Normandie sinking, New York

There are a lot of doom and gloom headlines around at the moment. Lots of development staff being laid off, games selling far less than expected, major publishers making massive losses and release schedules that look a little thin. What is happening here?:

  • The industry has become even more lemming like than normal. We get a successful game like Guitar Hero and suddenly everyone thinks it is the second coming. Other people do “me too” imitations whilst the owner of the original title flogs it to death with countless variations. Then we have the inevitable, a Beatles game that flops. Publishers are just not thinking from the customer’s perspective, people really don’t want all these similar titles.
  • Annual iterations of popular titles.
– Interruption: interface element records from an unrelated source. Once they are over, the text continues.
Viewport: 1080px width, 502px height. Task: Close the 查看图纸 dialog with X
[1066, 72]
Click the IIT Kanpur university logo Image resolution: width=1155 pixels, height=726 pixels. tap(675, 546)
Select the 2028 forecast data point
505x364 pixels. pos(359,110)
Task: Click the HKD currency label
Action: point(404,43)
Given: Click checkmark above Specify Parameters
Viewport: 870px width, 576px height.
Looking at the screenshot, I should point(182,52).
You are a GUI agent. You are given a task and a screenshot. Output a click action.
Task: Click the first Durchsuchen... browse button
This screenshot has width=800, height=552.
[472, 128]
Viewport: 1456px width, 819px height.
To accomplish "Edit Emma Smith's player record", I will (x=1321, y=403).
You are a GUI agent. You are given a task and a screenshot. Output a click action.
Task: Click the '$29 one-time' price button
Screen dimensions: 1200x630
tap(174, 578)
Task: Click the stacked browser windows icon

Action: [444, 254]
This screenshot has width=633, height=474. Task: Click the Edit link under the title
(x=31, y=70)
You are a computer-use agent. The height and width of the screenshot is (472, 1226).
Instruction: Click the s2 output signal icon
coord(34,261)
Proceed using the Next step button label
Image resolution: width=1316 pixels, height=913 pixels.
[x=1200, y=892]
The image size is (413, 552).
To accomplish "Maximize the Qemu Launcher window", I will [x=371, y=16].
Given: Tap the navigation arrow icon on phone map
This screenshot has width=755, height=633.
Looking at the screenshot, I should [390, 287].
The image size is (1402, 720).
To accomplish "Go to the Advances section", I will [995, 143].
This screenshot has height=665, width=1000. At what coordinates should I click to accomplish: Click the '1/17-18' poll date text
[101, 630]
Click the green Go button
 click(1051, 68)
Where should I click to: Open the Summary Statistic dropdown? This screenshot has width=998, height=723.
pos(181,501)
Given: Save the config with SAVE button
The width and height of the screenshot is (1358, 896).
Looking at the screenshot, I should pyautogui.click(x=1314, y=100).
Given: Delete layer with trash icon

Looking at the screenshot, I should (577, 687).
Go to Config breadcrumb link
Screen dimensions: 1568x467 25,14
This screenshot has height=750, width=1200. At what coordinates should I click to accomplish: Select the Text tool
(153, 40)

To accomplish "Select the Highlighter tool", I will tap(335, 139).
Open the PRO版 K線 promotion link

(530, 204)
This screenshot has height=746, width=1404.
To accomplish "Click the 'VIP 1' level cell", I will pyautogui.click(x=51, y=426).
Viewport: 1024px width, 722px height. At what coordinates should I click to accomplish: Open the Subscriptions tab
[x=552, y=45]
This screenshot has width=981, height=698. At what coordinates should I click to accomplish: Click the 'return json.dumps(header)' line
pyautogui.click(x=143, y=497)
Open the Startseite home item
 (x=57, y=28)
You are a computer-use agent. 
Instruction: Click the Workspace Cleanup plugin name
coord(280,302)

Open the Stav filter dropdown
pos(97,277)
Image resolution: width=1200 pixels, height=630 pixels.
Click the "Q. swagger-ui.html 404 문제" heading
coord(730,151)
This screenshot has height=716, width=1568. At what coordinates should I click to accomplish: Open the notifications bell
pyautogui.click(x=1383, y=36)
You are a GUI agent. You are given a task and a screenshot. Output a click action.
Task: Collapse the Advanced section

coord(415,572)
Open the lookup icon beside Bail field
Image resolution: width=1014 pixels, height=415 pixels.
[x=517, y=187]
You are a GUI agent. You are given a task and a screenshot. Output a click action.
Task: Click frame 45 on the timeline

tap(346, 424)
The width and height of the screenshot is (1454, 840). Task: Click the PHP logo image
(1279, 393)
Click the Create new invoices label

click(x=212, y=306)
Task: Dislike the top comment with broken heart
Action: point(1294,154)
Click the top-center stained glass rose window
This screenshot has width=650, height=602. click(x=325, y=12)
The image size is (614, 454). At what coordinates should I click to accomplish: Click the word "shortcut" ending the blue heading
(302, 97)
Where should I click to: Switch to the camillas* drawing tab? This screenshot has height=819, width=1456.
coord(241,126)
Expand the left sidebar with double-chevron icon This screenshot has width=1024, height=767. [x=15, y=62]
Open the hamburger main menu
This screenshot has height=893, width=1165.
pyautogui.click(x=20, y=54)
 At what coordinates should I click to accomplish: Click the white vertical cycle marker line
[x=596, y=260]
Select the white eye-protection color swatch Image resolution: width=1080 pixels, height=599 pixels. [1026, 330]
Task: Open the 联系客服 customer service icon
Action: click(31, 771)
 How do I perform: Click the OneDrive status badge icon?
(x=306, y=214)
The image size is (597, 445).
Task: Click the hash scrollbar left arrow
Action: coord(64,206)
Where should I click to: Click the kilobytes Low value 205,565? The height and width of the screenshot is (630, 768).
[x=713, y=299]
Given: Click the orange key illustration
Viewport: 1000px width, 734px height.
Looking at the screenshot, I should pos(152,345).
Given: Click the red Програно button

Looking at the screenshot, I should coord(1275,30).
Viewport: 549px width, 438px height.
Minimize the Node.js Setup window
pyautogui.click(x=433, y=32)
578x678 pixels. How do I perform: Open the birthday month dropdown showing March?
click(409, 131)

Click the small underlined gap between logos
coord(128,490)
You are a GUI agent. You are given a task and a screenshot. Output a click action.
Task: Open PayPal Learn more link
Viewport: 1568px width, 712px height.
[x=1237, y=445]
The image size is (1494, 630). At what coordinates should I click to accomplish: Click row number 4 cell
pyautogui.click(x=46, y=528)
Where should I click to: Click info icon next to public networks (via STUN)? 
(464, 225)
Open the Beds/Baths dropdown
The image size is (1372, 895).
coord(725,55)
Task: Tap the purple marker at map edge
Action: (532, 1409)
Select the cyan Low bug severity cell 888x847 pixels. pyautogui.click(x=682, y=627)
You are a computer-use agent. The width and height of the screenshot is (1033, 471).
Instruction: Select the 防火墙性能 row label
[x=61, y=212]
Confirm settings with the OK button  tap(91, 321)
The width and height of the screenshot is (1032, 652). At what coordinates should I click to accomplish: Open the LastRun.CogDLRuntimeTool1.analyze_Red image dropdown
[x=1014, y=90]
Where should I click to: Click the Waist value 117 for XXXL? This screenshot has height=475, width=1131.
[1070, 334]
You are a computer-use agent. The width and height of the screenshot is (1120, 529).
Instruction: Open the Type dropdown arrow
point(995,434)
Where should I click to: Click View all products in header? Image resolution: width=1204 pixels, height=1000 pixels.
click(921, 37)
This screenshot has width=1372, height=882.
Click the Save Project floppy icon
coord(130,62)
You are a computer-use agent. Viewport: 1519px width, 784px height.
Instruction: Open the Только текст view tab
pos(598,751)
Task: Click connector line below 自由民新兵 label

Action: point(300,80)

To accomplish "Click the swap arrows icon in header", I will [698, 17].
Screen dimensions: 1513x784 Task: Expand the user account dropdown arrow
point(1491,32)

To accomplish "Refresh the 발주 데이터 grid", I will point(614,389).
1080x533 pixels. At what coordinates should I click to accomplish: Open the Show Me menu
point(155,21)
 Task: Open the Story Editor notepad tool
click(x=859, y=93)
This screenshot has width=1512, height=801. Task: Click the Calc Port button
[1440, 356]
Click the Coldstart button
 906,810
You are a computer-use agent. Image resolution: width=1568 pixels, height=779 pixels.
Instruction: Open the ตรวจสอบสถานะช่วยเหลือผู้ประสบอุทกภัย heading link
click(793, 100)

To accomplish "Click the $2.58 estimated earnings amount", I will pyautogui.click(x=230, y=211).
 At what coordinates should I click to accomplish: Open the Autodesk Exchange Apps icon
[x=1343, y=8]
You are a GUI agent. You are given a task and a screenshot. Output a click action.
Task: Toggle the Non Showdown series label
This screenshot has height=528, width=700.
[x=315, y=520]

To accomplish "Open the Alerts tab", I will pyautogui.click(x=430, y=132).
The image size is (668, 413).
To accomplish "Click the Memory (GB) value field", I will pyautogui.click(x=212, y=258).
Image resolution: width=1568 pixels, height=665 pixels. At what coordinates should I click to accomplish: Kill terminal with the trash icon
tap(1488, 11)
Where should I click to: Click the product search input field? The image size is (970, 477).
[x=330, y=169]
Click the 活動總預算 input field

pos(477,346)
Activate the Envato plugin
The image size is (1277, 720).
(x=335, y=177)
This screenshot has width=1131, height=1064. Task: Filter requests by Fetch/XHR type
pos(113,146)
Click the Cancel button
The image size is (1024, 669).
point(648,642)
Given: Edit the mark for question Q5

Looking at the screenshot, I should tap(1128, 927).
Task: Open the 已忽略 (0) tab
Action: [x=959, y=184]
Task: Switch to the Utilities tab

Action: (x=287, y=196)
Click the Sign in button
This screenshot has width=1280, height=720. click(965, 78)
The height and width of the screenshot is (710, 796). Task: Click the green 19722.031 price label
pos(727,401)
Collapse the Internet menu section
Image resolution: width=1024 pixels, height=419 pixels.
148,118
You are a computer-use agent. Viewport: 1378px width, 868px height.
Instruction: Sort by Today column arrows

Another way of flogging a successful IP to death - try and get the customer to fork out every year for a slightly updated version. This is incredibly inefficient as you end up with lots of customers just buying alternate iterations. Or being turned off by the cynicism of the whole exercise. Leave 2 years between releases on popular franchises.
  • Modern Warfare 2. Every publisher is frightened of being in the same market as this 800 pound gorilla. So loads of games have been launched early for Q4 ‘09 and loads more have been moved into Q1 ‘10. This is a good thing as it has spread out the previous very silly Q4 congestion. This is a bad thing because not every customer wants an adult rated war game.
  • The customers are moving to online faster than the publishers are. Lots of publishers have misread just how quickly the market would change. Apple’s (NASDAQ:AAPL) App Store getting one and a half billion downloads in a year and Evony getting 10 million registered users in just a few months whilst boxed cardboard and plastic retail games gather dust on the shelves is the new reality.
  • Unwillingness to experiment with a new IP. This is just pathetic. So many publishers now are just sitting there flogging their old IPs to death because they think it is safe. It isn’t safe at all, those IPs will not deliver forever. Publishers need to build value in their business and the only way is with a new IP. Sure it is risky, but publishing is about risk. And these days you can experiment on the cheap to develop platform and then if it works move the IP to the expensive to develop platforms. And the Apple App Store has loads of brilliant new ideas for the IP.
  • Awful marketing. By and large the industry markets are incredibly inefficient with advertising that preaches to the converted. Instead they should be trying to engage with the public so as to switch their spend from other pursuits. Nintendo (OTCPK:NTDOY) has done this incredibly successfully but the rest of the industry have failed to take this on board.
  • Secondhand sales of boxed games. Customers now buy games with an eye for the resale value. This inevitably has the effect of concentrating the market into the blockbusters, at the expense of worthy, less well known titles. And the purchasers of the secondhand games are not putting any money in the developer’s pocket.
  • Mid generation lethargy. Most publishers have now released all their franchises for this generation of platforms. So they are waiting for the next generation platforms to release them all again. In the meantime they can’t think of anything for their developers to do.
  • Piracy. The 360 is being hit quite hard with this now. Microsoft (NASDAQ:MSFT) really needs to put a whole pile more IP protection into the Xbox 3/720/phoenix, especially if it is a mainly, or all, online machine.
  • Recession. A convenient excuse. Most of the world is out of the recession now (except for the UK, which has the worst run major economy). And even in a recession people give up paying for their entertainment last.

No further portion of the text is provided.